LA SITUATION n'est pas désespérée et le tango n'est pas la seule activité de danse qui est à ce point de réflexion. En effet, une étude réalisée par la région PACA en 2005/2006 a conduit a proposer une référentiel de l'enseignant des danses non réglementées.

La lecture attentive de cette proposition est très intéressante car elle montre ce que peut être une certification et ses attendus sont très utiles à lire car ils donnent les raisons de fond pour la mise en place d'une certification: en tant que prof pour avoir un statut, en tant que dirigeant d'assoc pour avoir un repère sur la valeur des profs, en tant que collectivité locale pour savoir à qui on donne des subventions : voilà pourquoi il y aura inéluctablement une certification à mon avis. Faisons en sorte de limiter les dégats sur le tango argentin lui-même car les bons profs ne sont pas menacés.

Un autre exemple est intéressant: les danses dites traditionnelles (françaises) passent également par les mêmes interrogations mais elles ont déjà mis en place des réponses pour éviter de tomber sous la coupe d'une réglementation stérilisante. En particulier, elles se sont mises en position d'assurer elles-même la formation de leurs profs. Si le tango à Marseille devait passer par là, je préfèrerais intervenir pour que ce soit fait avec vous plutôt que de rester à contempler le massacre.

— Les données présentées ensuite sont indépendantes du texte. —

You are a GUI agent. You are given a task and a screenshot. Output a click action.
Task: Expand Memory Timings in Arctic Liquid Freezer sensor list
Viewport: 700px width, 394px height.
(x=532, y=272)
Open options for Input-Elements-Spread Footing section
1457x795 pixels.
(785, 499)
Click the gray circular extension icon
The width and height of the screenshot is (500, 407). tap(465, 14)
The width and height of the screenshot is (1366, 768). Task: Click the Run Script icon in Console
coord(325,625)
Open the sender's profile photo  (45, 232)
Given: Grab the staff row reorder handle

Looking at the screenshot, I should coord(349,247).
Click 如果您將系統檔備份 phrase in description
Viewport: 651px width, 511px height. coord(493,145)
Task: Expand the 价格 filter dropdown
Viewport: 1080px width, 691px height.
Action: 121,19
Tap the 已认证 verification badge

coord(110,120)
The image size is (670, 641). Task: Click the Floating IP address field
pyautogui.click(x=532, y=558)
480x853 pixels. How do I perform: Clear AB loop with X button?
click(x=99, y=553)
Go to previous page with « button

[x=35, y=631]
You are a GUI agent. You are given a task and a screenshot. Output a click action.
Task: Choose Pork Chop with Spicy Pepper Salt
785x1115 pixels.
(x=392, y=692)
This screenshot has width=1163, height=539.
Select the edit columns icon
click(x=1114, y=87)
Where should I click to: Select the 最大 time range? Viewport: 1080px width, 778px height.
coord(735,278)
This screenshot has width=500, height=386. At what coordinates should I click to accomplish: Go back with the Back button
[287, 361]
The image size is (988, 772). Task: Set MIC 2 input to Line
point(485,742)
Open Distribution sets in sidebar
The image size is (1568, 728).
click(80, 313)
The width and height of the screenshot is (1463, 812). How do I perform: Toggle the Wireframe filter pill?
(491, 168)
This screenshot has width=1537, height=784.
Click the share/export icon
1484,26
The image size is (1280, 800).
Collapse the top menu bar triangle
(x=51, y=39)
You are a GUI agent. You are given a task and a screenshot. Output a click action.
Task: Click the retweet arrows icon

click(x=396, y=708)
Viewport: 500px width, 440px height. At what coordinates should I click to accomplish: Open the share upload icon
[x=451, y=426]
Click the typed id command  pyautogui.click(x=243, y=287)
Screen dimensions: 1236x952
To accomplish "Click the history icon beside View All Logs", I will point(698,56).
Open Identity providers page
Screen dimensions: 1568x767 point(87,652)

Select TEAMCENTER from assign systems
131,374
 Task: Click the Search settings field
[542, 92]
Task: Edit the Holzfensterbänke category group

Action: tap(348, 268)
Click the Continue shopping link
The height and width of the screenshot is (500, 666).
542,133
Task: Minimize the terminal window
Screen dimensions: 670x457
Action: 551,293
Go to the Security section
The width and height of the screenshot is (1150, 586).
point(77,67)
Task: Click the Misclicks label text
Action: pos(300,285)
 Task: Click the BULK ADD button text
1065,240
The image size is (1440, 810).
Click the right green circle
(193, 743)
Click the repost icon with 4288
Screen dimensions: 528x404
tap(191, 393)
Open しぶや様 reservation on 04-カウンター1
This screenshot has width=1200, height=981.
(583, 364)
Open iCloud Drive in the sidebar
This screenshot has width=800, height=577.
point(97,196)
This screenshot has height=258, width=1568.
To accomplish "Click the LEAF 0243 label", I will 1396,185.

QUE POUVONS-NOUS FAIRE à notre niveau ? Ce qui suit est une simple suite d'idées personnelles qui peuvent évidement être discutées, contredites, améliorées etc. mais il faut bien commencer un jour.

- tout d'abord, on peut se demander pourquoi on agit dans le monde du tango: pour en vivre ? pour faire vivre quelqu'un d'autre ? parce que le tango est une pratique sociale (bals, milonga etc.) où on rencontre des gens ? parce que le tango est une danse et qu'on est soi-même un(e) danseur(se) professionnelle ? etc...

- on peut aussi faire l'avocat du diable et se mette à la place du "certificateur": qu'est ce que nous faisons quand nous embauchons un prof de tango ? quels critères nous font choisir tel ou tel intervenant ? en mettant ensemble tous nos critères, nous aurions déjà une grille et on aura dépassionné le sujet etc, etc.

- on peut voir ce qui a été fait dans les autres domaines (exemple cité plus haut des danses traditionnelles, ou quel a été l'effet de l'instauration de la réglementation des danses classique, jazz et contemporaine: tout le monde hurlait il y a 15 ans, qu'en est-il maintenant ?)

- on peut voir aussi ce qui est fait en Argentine, ils doivent bien avoir le même problème (j'ai entendu parler de l'école DINZEL et du groupe de Graciela Gonzales, y en a-t-il d'autres ?)

- on peut faire l'exercice terrible qui consiste à faire plus bête que bête et à décrire ce que serait un tango "normalisé". ce n'est pas pour vous choquer, mais c'est pour être en mesure de détecter les glissements dans les raisonnements qui pourraient conduire à la normalisation du tango. Vous me direz qu'il suffit d'aller voir un cours de tango de salon pour le comprendre, je suis complètement d'accord, mais comment décrire cette différence ? ceux qui dansent le tango de salon ont exactement le mêmes mots que nous pour décrire leur tango, et pourtant ça n'a rien à voir.

- On peut au contraire se mettre à rêver: Que ferions-nous si nous recevions un gros paquet de sous (subventions européennes par exemple) à la seule condition de mettre en place une formation de tango et une formation de prof de tango ? Mettre en place une formation consiste à définir un programme, un planning etc... toutes chose que les profs parmi vous font naturellement mais qui n'est pas formalisée. Que conseillerions-nous à votre gamin qui veut être prof de tango ? etc...

IL SE FAIT TARD CE SOIR, si on se mettait autour d'une table pour parler de tout ça, ça serait peut-être utile. Dernière semaine de février ? un jour avant la réunion de la Rue du Tango ? A l'académia chez Marion ?

A très bientôt, si on veut tenir le dates de Claire Prouhet.

Benoit de Gentile

ps: je peux vous envoyer tous les documents qui sont cités plus haut.